The sweariest character in Making News is Anton Giles, the UK tabloid editor loosely based around Piers Morgan. This time, I imagined a hailstorm of plum-in-the-mouth invective, like in this scene where he greets The Globe’s new weekend trainees, including my celebrity footballer’s son, Lucas Dekker. It’s one of my favourite chapters. It’s not one of Mum’s.

The anti-swearing people can be quite zealous about it. Novelist Max Barry received some very tangible feedback on the subject after the publication of Jennifer Government. ‘I got a letter from a guy enclosing a copy of The Ten Commandments which said my books would be “even better if I didn’t take the lord’s name in vain”.’ Barry has kept swearing in his novels, ‘although maybe not as much in Machine Man‘. He explains the necessity: ‘If you’ve got an action sequence, or two characters fighting for their lives, it’s hard to imagine the situation where those characters wouldn’t swear. It just works as an intensifier.’

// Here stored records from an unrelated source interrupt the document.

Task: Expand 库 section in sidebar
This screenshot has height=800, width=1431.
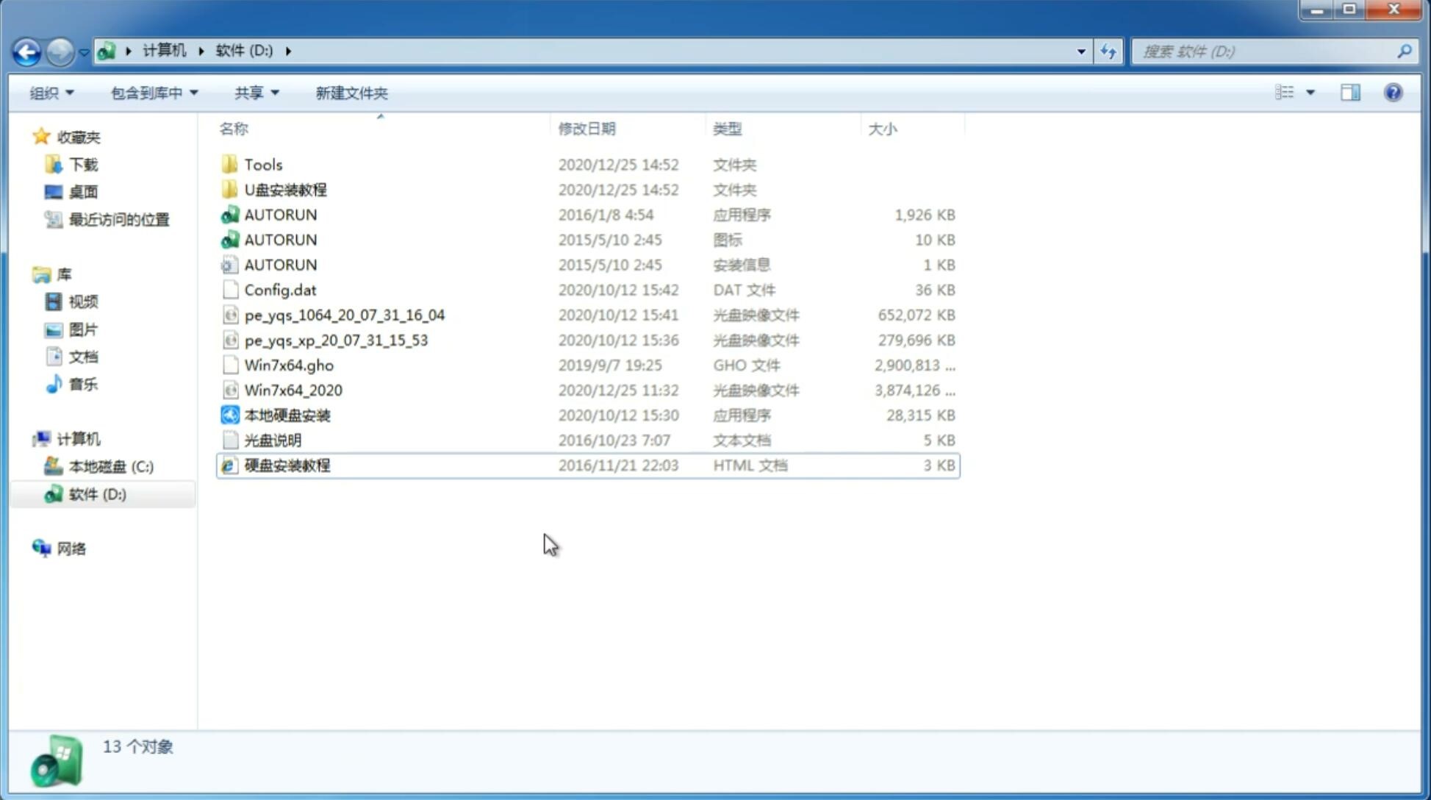Action: tap(26, 274)
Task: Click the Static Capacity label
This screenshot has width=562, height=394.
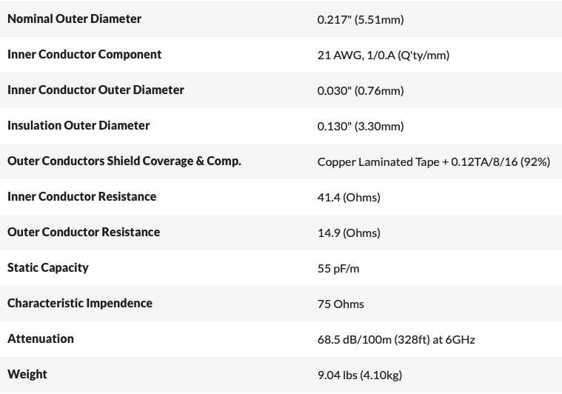Action: click(x=48, y=267)
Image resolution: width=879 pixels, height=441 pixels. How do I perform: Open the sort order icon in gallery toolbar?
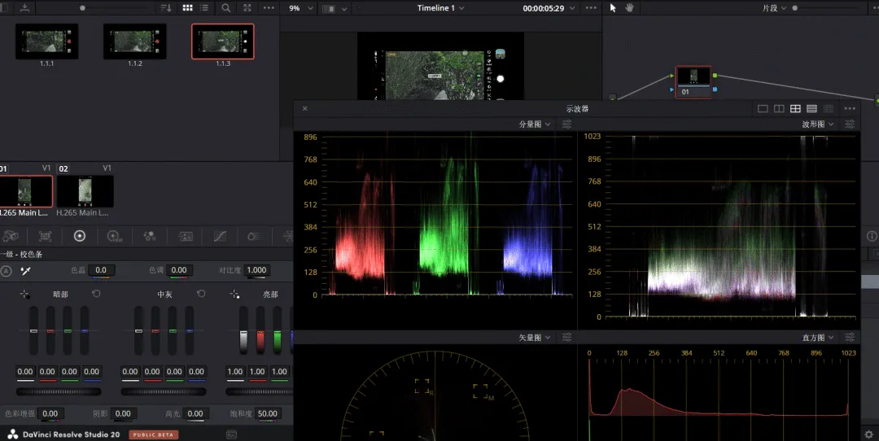(166, 7)
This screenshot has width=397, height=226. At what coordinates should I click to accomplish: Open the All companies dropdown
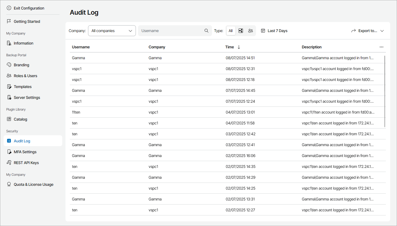(112, 30)
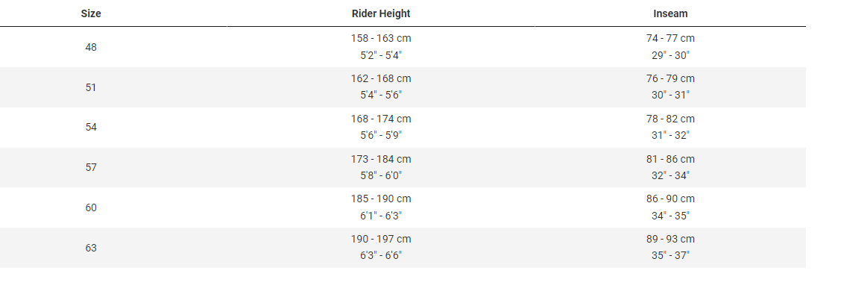Select the 32" - 34" inseam range
The width and height of the screenshot is (841, 300).
click(x=670, y=176)
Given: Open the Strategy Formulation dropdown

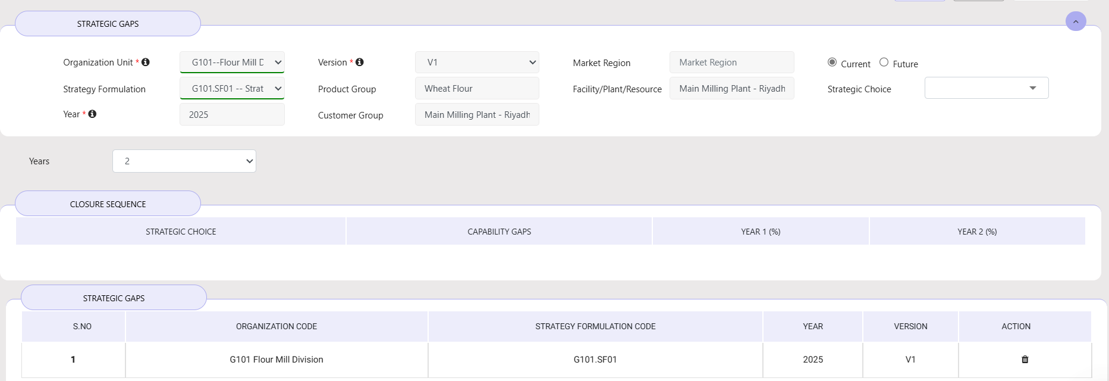Looking at the screenshot, I should pyautogui.click(x=232, y=89).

But Barry says he also has a soft spot for swearing that’s not ‘life or death’. ‘My favourite kind of swearing in fiction is when it’s not required — when it’s used for no reason. Like when two people are talking, and they know each other really well, and one character just swears, because that’s the way people actually talk to each other. That swearing is often funny. I love that sort of swearing.’

But what I love is scientists swearing. If you haven’t seen this 2008 lecture by Steven Pinker of Harvard University about what happens in our brains when we use or hear offensive language, then, to quote Bono, ‘this is really really fucking brilliant’.

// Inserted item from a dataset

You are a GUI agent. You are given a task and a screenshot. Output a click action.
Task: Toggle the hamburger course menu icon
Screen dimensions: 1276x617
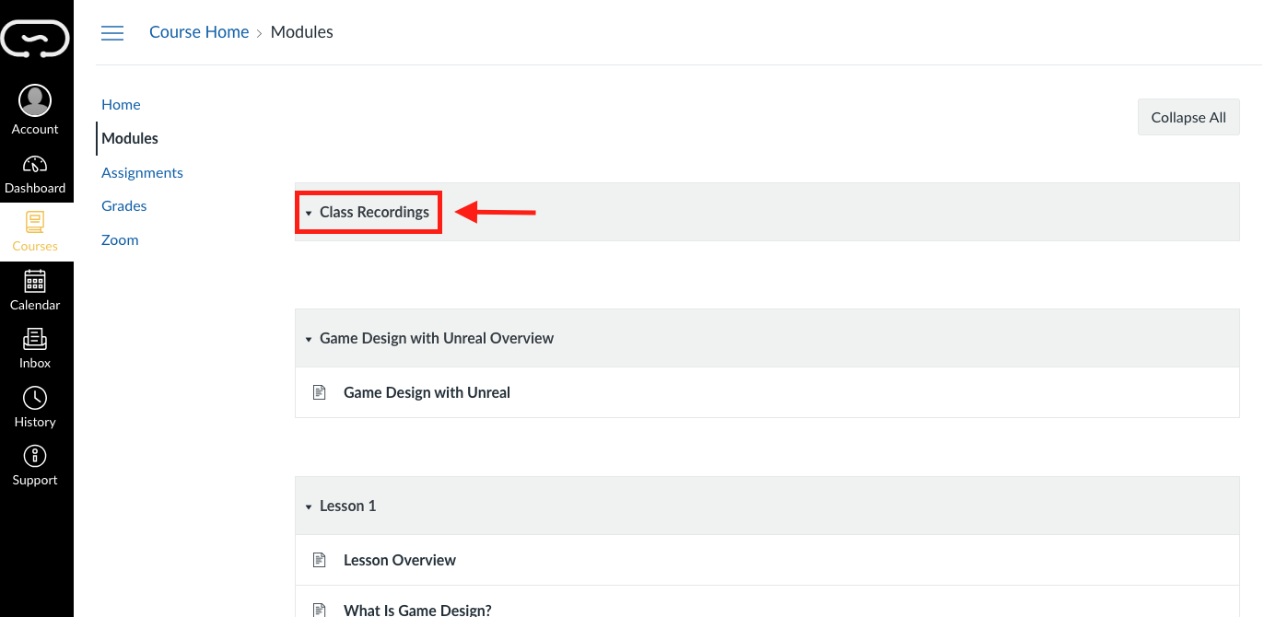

And in Part II, Dr Pinker attempts to revive the 1585 expression, ‘Kiss the cunt of a cow’:

Swearing is funny. The audience tittering in the background as a very educated man talks to them about ‘fuck patois’ is surely proof of that.

If you need any further evidence, watch this final video. After you’ve watched it, you’ll say to yourself, ‘Oh, I get it. That’s why he wrote this whole thing —what a dickwad.’

And then you’ll call DHS.

PS In terms of parental defence, we don’t resort to ‘fuck patois’ that often in our house. On one occasion, however, Tam did engage in a spot of what Dr Pinker might have called ‘rage circuit theory’ and Jack pissed himself. Hence our experiment. Hence our entry to ‘Australia’s Funniest Home Videos (Underbelly Edition)’.